A vulnerable setting
Niger’s electoral database is just the latest sign of the growing penetration of biometrics in the African continent, in the public administration as well as in banks, the health sector, passports, or humanitarian aid. Its main actors are Western identity giant firms such as Thales, Idemia, Zetes, Accenture, Veridos, that look at Africa as a huge market opportunity.
According to Oumarou Sanda Kadri, one of Niger’s most renowned lawyers, this process doesn’t come without inconveniences. “Our countries are vulnerable and can fall prey to technological illusions,'' he says in his office in Niamey’s east side.

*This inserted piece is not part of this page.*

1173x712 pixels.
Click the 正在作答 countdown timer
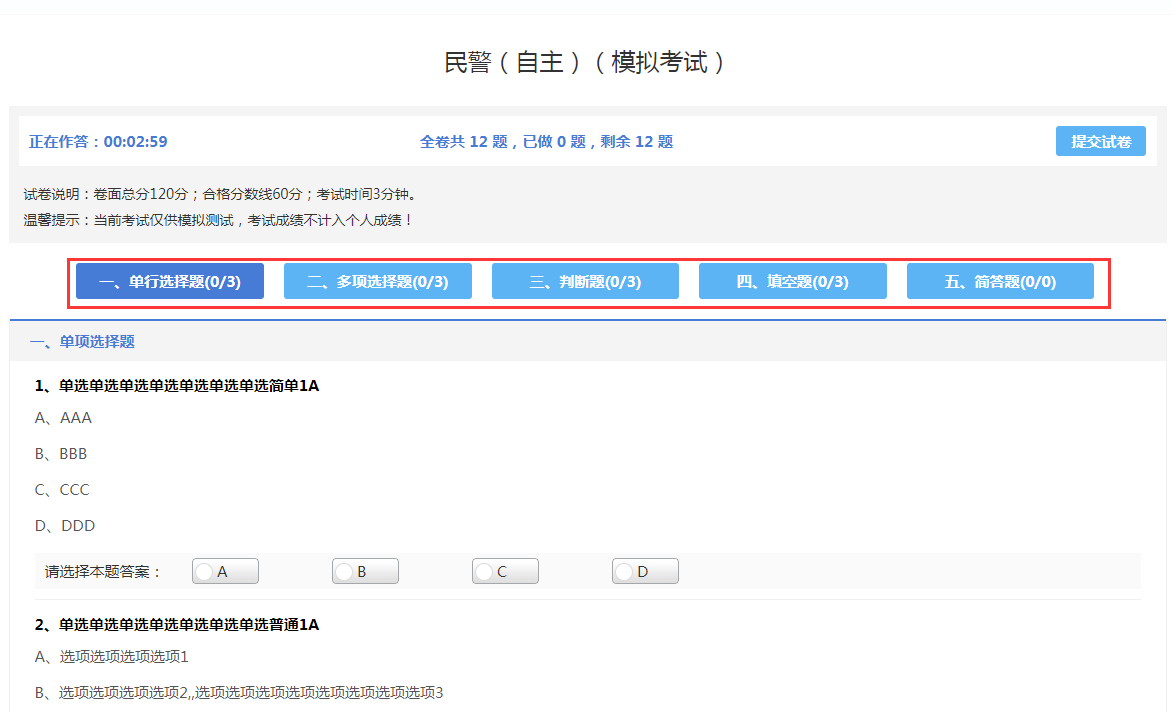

An long-time Vice-President of the National Electoral Commission, Kadri was nominated as the Director of a new national authority for the protection of personal data, in compliance with Niger’s first privacy law, adopted in 2017. He refused the position. Since then, the authority hasn’t been fully installed.
“Niger has now several laws protecting personal data, but so far they’re an empty box, there’s no actual control,'' the lawyer says. When creating the new biometric database of electors, he adds, “we need to ensure that the data collected will be used only for the purpose of election, and not others.''
“The EU has strong guarantees on data protection inside its territory, but when it comes to their partnerships in Africa, is it careful enough?”, wonders Kadri.
Still, more than from concerns over the protection of personal data, the slow pace of partners’ contribution seems to be due to the tense political atmosphere, where divides between the ruling majority and the opposition appear incurable.
Stability at risk
Former foreign affairs minister Ibrahim Yacouba, who left the government in 2017 in protest against the new electoral code, told the author that “the next elections will be the first test for democratic alternance since Niger’s independence, but the president’s party is already manipulating them”.
Opposition parties, including Yacouba’s MPN, are boycotting the electoral process, denouncing imbalances in the composition of the electoral commission and in the vote’s monitoring process - and occasionally recurring to street protests.
Biometrics, says Yacouba, can be a tool against fraud, but “the transcription of vote remains the most delicate passage, and it will still be done by hand, with no guarantee that opposition watchers can control it”.
These tensions add to the anxieties of Western countries, that look at Niger’s stability as a key factor in guaranteeing their interests in the Sahel, from security to migration control, to vital mineral resources.
“We already have external problems - from war in Libya to terrorist groups entering our territory from Nigeria and Mali - and we can’t afford having internal ones: the next elections need to be peaceful,'' stresses Electoral Commission President, Issaka Souna.
While little debate has accompanied the decision to adopt a biometric register of voters in the country, enrolment operations have already been launched, starting from the northern region of Agadez, where less than a million people are scattered in an immense, hard to reach, barren territory.
“It’s a huge task,'' says Souna, who has overseen some of the most troubled elections in Africa in the last decade, “but I’m sure we’ll make it”.
While Nigeriens race against the clock to make elections happen, will Western partners look at the protection of their personal data, or will they prioritie their geopolitical interests?